I marvel listening to Oshea. I am in this privileged space where I find an alliance and deep resonance with this man's tale. I have deep regard for him, am humbled by his tale, am proud of his capacity to receive forgiveness and to reject this label that reduces him to one of his darkest moments. Oshea Israel inspires me.
I think that if Oshea Israel can transcend label as "murderer," then what can I overcome? What are my darkest moments in this life to date? What do I shake from my skin and bones and refuse to let define me as a 41 year old woman? I return to Oshea and see his beaming smile, feel his large spirit and seemingly boundless hope for the future, and I claim a similar kind of faith. He is loved. I am loved. We are love. We are one in God's creation.

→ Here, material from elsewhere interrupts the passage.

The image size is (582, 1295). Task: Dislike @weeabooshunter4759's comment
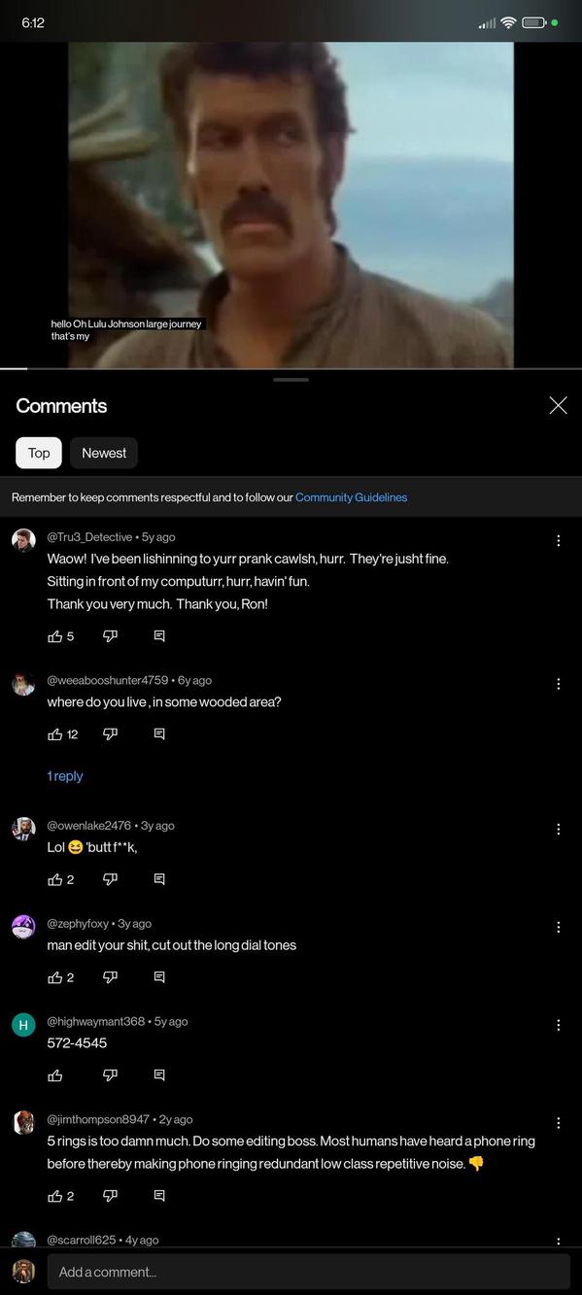(110, 733)
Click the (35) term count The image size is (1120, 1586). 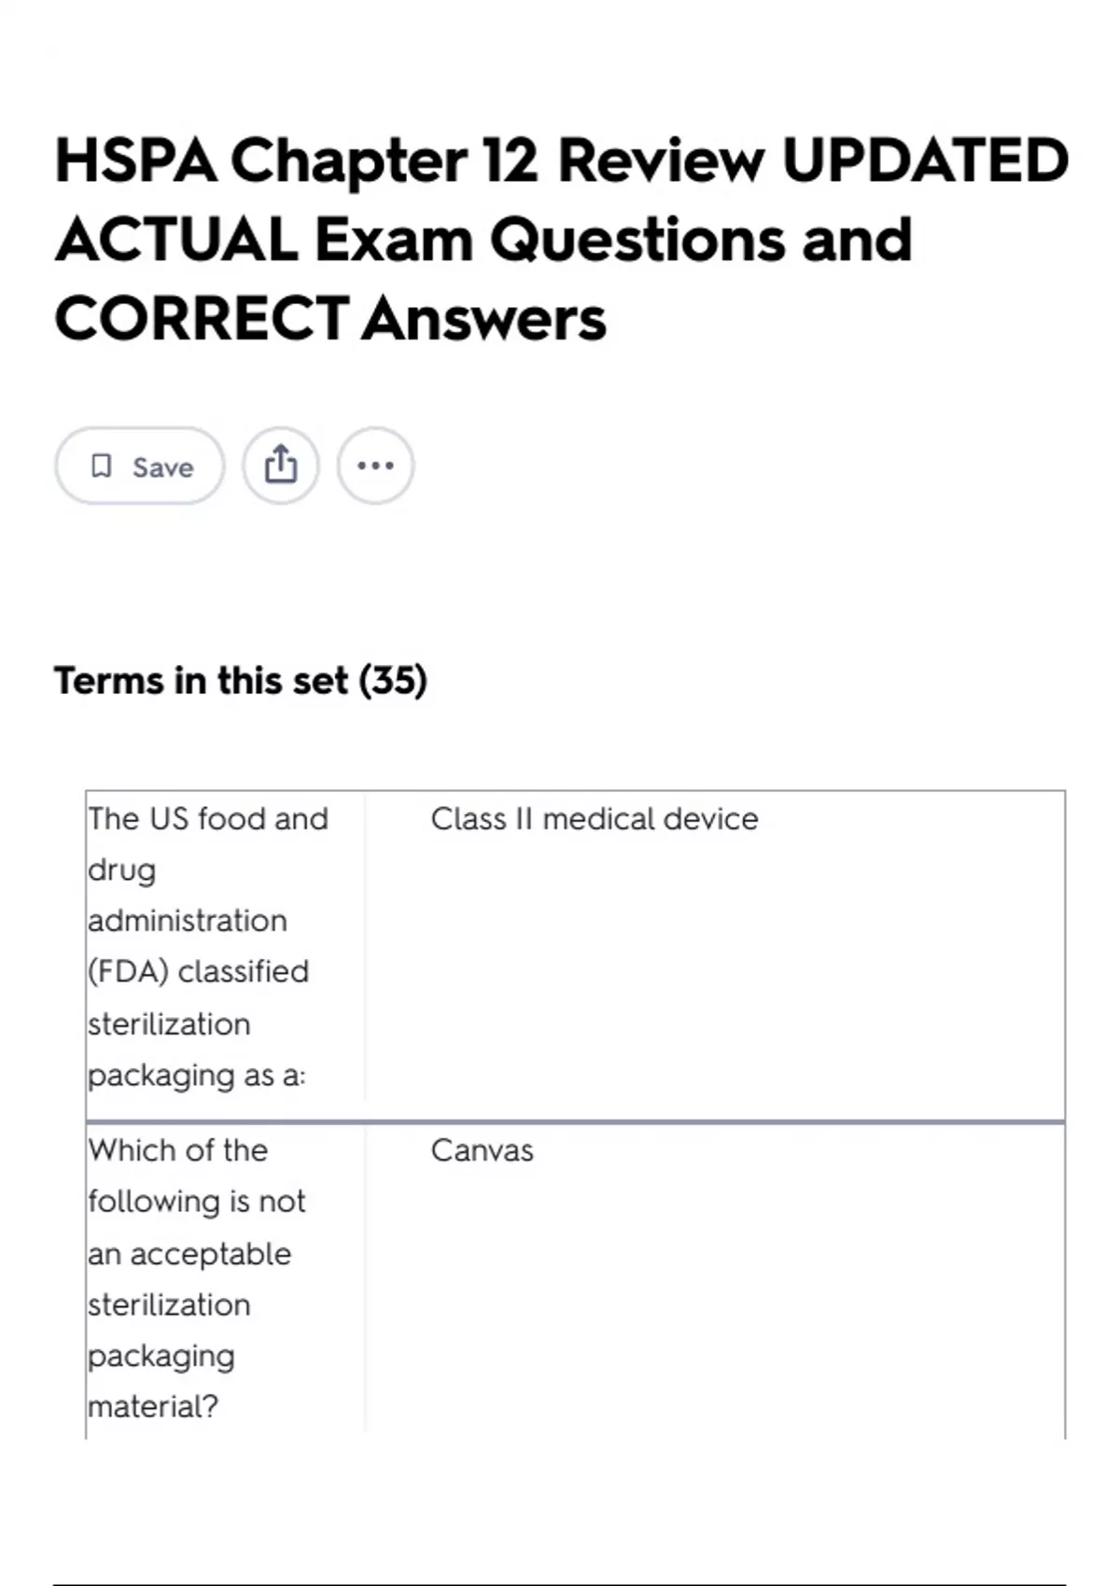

I don't think these experiences or opportunities to sit in the presence of "the other" - a former felon or convicted killer or simply someone seemingly so different - come often for many of us. I imagine or speculate that what I'm sharing might seem beyond the comfort zone of many. But I can't be sure. I just know for me, the opportunity to be invited to such a space with the Visitation Sisters, at St. Jane House, to convene with compassionate inquiry and active listening guiding the day, is a privilege -- as it takes me to these further spaces of reflection and awareness of God's grace, love, mercy. I begin to see more distinctly our inherently inter-connected natures. I find myself alive in love and wonder. I want to support Oshea in his journey beyond jail, in his walk as a man of integrity, examined life, of forgiveness, of incredible wisdom and witness to Love. I want to be similar in my own trek on this planet: also inspiring and living a radical kind of loving existence.
If I shirk my darkest moments of reductive identity markers, and claim the beloved nature of my soul, then what might I be capable of as a member of this human race?
Who might I be as a woman? As a wife? As a mother? As a teacher? What might I inspire or have the courage to do?
I extend these questions to each of you prayerfully on this day. I invite you to reflect on your darkest moments, to see your most beautiful selves, as the Divine sees us all. I urge you to open any closed spaces where you might reject or fear an invitation to experience life beyond your comfort zone. I encourage you to come and hear Oshea and Mary speak, and listen deeply to the way their story shapes or inspires your own.